A youthful and relaxed Jonah sits proudly on the fish that swallowed him whole, holding aloft his garment, which partially covers his otherwise naked body. One foot rests triumphantly on the fish’s open mouth, treading on the jaws of death.
This Carrara marble statue is in the funerary chapel of Agostini Chigi in the church of Santa Maria del Popolo in Rome. It was installed in a niche to the left of the altar. For a niche on the opposite side of the altar, Lorenzetto carved a statue of Elijah in the desert, a prophet whose life was also sustained by God’s gracious provision. In their respective narratives, both characters abandon themselves to death, and both express a wish to die (Jonah 4:8; 1 Kings 19:4). Yet both Jonah and Elijah also come to embody the victory of life over death: a potent message in the context of a funerary chapel.
In Christian tradition, the figure of Jonah became a powerful symbol of hope in the resurrection, following Jesus’s own reference to Jonah. Jesus chastises the scribes and Pharisees for requesting a ‘sign’—the only sign they will receive is the ‘sign of Jonah’ (Matthew 12:38–42; Luke 11:29–32). By this Jesus indicates that Jonah’s experience, of being swallowed by a fish and then spewed out, was a foreshadowing of Jesus’s own burial and resurrection. In accordance with this tradition, then, the statue has moved far away from the biblical text, which describes Jonah’s sudden and violent expulsion onto land in the vomit of a fish. Instead, Jonah is portrayed here as a victor in the battle against a symbolic representative of chaos and death. Here is no old and experienced prophet (we are not told Jonah’s age in the text); rather, the defined muscles on Jonah’s legs and torso emphasize his youth, vitality, and power over the grave.

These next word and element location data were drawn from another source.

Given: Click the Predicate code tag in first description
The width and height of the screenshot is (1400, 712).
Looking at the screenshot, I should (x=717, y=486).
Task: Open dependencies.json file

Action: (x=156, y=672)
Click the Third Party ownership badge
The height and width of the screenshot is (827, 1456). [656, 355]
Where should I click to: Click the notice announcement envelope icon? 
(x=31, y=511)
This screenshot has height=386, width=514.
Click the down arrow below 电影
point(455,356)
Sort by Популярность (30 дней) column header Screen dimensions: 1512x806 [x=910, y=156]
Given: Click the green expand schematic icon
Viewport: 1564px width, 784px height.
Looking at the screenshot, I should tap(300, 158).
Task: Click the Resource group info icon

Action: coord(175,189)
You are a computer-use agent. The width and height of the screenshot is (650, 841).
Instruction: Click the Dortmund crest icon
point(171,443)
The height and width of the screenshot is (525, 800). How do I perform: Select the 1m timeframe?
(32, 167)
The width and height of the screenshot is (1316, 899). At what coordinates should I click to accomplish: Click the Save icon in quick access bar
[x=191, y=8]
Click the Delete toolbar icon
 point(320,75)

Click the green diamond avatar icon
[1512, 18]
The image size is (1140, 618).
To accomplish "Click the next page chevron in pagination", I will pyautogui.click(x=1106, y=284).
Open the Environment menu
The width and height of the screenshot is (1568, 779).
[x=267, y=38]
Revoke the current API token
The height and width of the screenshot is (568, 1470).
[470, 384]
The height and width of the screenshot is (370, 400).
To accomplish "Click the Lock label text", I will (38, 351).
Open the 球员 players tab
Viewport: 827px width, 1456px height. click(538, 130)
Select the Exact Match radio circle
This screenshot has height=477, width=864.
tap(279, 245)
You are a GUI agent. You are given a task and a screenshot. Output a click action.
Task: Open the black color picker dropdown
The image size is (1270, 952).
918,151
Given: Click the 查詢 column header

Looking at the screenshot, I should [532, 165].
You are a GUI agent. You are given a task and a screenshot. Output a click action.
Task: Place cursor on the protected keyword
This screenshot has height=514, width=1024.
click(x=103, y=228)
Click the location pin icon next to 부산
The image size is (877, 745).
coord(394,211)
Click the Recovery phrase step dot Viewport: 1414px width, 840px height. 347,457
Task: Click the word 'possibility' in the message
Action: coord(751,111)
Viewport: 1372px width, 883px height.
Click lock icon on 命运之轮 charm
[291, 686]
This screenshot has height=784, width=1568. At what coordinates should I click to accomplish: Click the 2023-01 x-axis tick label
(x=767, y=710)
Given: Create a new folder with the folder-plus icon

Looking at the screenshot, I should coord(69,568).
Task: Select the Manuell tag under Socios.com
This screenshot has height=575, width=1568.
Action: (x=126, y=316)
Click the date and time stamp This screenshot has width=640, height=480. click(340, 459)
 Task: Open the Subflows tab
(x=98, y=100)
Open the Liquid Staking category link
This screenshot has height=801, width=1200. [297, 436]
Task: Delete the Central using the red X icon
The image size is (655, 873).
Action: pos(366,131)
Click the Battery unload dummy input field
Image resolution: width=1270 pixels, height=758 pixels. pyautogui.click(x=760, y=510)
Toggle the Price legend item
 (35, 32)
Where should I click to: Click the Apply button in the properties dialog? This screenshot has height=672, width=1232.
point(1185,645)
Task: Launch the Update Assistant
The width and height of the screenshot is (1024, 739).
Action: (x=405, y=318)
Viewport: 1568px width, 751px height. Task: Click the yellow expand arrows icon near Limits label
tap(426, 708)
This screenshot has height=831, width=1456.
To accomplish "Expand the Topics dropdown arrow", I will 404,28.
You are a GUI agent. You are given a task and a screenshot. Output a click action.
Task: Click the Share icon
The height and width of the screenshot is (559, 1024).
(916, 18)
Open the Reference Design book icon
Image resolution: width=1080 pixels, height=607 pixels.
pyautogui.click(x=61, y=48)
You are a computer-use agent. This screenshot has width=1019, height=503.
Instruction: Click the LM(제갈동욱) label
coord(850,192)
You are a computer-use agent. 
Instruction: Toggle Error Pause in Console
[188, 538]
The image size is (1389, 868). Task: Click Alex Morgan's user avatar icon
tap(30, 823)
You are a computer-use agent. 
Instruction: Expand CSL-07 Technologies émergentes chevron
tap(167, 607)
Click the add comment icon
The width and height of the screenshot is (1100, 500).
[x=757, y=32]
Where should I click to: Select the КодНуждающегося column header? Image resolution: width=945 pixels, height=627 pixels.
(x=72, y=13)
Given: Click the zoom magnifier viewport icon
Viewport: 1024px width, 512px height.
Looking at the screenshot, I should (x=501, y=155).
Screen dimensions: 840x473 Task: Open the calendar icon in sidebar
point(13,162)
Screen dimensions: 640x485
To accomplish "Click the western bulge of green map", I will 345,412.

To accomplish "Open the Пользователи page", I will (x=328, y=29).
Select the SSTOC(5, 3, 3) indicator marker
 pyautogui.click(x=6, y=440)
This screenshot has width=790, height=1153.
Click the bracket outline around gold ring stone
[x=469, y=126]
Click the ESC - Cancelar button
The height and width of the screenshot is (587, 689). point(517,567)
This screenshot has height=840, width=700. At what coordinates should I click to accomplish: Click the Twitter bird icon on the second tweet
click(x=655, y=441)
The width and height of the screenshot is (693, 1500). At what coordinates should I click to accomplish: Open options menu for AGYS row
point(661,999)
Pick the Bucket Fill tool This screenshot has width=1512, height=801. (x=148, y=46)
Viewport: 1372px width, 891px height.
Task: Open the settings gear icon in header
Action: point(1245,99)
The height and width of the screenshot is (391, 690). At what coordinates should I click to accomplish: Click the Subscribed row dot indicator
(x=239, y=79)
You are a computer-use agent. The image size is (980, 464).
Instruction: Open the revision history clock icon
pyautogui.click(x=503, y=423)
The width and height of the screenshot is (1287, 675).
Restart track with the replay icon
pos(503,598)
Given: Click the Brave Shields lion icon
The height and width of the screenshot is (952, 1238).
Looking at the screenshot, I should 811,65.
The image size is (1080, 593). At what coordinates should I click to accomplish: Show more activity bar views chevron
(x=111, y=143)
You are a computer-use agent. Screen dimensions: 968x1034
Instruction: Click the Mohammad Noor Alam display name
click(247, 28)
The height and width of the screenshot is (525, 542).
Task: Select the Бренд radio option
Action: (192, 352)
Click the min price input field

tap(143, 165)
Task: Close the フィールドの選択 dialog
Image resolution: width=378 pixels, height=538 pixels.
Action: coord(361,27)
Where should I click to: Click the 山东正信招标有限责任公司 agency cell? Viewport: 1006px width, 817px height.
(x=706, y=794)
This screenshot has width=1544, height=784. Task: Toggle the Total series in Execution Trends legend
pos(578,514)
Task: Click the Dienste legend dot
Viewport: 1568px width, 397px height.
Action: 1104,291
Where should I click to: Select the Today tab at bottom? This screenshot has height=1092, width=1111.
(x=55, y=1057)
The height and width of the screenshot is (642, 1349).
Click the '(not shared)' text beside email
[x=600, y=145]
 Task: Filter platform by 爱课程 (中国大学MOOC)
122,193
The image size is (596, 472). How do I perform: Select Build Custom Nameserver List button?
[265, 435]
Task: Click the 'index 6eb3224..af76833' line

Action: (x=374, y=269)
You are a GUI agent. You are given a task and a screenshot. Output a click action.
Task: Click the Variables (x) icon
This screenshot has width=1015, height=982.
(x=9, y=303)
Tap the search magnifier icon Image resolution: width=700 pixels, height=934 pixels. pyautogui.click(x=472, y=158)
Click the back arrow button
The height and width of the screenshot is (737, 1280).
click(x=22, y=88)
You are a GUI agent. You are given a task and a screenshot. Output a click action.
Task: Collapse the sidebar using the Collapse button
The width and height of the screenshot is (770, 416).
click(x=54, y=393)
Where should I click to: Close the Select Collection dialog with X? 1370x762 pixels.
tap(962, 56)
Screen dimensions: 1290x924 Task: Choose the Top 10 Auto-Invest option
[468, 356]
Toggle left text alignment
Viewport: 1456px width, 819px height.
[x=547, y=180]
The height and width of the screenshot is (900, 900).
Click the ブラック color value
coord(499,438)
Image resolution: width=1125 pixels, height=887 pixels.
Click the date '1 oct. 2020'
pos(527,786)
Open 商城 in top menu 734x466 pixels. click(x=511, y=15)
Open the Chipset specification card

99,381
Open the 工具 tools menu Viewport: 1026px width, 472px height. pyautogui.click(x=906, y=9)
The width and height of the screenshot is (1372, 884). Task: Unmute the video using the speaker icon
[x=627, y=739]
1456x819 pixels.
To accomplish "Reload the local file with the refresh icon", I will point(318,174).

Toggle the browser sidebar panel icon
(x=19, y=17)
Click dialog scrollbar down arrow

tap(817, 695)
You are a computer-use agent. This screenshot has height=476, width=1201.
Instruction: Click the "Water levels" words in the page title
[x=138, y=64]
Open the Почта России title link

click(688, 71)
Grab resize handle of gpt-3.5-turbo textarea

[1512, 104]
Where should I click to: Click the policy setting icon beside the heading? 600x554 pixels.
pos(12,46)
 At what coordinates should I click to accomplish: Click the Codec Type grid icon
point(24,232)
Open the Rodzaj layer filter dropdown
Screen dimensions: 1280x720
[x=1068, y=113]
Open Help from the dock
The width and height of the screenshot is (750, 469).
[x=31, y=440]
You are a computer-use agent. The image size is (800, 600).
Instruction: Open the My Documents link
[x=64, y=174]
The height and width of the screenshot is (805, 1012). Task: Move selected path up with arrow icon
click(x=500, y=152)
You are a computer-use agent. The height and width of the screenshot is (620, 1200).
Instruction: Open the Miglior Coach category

2 Then Jonah prayed to the Lord his God from the belly of the fish, 2saying,
“I called to the Lord, out of my distress,
and he answered me;
out of the belly of Sheol I cried,
and thou didst hear my voice.
3For thou didst cast me into the deep,
into the heart of the seas,
and the flood was round about me;
all thy waves and thy billows
passed over me.
4Then I said, ‘I am cast out
from thy presence;
how shall I again look
upon thy holy temple?’
5The waters closed in over me,
the deep was round about me;
weeds were wrapped about my head
6at the roots of the mountains.
I went down to the land
whose bars closed upon me for ever;
yet thou didst bring up my life from the Pit,
O Lord my God.
7When my soul fainted within me,
I remembered the Lord;
and my prayer came to thee,
into thy holy temple.
8Those who pay regard to vain idols
forsake their true loyalty.
9But I with the voice of thanksgiving
will sacrifice to thee;
what I have vowed I will pay.
Deliverance belongs to the Lord!”
10And the Lord spoke to the fish, and it vomited out Jonah upon the dry land.